> [Collected data entries]:
--- START ---
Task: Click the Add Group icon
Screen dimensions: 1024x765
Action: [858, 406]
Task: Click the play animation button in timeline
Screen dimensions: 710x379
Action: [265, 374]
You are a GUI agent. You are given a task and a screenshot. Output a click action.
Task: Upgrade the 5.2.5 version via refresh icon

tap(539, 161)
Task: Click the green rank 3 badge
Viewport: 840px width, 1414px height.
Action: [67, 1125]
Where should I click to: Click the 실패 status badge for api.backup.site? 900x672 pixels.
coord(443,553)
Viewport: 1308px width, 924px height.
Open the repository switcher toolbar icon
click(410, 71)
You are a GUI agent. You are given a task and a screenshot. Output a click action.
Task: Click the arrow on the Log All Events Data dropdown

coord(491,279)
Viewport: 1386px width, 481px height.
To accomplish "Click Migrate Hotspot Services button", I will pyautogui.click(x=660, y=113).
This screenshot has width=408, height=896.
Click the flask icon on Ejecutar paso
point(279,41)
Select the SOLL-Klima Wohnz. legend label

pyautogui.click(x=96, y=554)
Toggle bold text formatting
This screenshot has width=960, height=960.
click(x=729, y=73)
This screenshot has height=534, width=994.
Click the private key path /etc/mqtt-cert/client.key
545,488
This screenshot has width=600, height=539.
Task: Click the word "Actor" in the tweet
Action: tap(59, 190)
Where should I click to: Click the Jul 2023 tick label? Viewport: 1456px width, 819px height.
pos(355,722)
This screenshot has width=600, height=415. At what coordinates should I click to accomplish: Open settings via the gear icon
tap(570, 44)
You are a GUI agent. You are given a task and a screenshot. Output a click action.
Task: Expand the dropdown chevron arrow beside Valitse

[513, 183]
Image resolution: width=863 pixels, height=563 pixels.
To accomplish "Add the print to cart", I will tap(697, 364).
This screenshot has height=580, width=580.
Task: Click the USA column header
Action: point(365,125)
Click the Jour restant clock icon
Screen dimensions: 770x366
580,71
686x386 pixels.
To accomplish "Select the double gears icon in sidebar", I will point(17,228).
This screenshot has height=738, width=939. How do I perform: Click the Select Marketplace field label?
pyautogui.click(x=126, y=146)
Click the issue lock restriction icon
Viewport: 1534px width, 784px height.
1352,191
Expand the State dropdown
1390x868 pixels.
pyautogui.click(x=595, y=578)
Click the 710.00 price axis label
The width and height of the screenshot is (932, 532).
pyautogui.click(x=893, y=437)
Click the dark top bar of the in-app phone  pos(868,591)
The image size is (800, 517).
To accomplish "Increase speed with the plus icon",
--- END ---
> [What is required]: Produce an exact copy of the entries above.

> [Response to this task]:
Task: Click the Add Group icon
Screen dimensions: 1024x765
Action: [858, 406]
Task: Click the play animation button in timeline
Screen dimensions: 710x379
Action: [265, 374]
You are a GUI agent. You are given a task and a screenshot. Output a click action.
Task: Upgrade the 5.2.5 version via refresh icon

tap(539, 161)
Task: Click the green rank 3 badge
Viewport: 840px width, 1414px height.
Action: [67, 1125]
Where should I click to: Click the 실패 status badge for api.backup.site? 900x672 pixels.
coord(443,553)
Viewport: 1308px width, 924px height.
Open the repository switcher toolbar icon
click(410, 71)
You are a GUI agent. You are given a task and a screenshot. Output a click action.
Task: Click the arrow on the Log All Events Data dropdown

coord(491,279)
Viewport: 1386px width, 481px height.
To accomplish "Click Migrate Hotspot Services button", I will pyautogui.click(x=660, y=113).
This screenshot has width=408, height=896.
Click the flask icon on Ejecutar paso
point(279,41)
Select the SOLL-Klima Wohnz. legend label

pyautogui.click(x=96, y=554)
Toggle bold text formatting
This screenshot has width=960, height=960.
click(x=729, y=73)
This screenshot has height=534, width=994.
Click the private key path /etc/mqtt-cert/client.key
545,488
This screenshot has width=600, height=539.
Task: Click the word "Actor" in the tweet
Action: tap(59, 190)
Where should I click to: Click the Jul 2023 tick label? Viewport: 1456px width, 819px height.
pos(355,722)
This screenshot has width=600, height=415. At what coordinates should I click to accomplish: Open settings via the gear icon
tap(570, 44)
You are a GUI agent. You are given a task and a screenshot. Output a click action.
Task: Expand the dropdown chevron arrow beside Valitse

[513, 183]
Image resolution: width=863 pixels, height=563 pixels.
To accomplish "Add the print to cart", I will tap(697, 364).
This screenshot has height=580, width=580.
Task: Click the USA column header
Action: point(365,125)
Click the Jour restant clock icon
Screen dimensions: 770x366
580,71
686x386 pixels.
To accomplish "Select the double gears icon in sidebar", I will point(17,228).
This screenshot has height=738, width=939. How do I perform: Click the Select Marketplace field label?
pyautogui.click(x=126, y=146)
Click the issue lock restriction icon
Viewport: 1534px width, 784px height.
1352,191
Expand the State dropdown
1390x868 pixels.
pyautogui.click(x=595, y=578)
Click the 710.00 price axis label
The width and height of the screenshot is (932, 532).
pyautogui.click(x=893, y=437)
Click the dark top bar of the in-app phone  pos(868,591)
The image size is (800, 517).
To accomplish "Increase speed with the plus icon",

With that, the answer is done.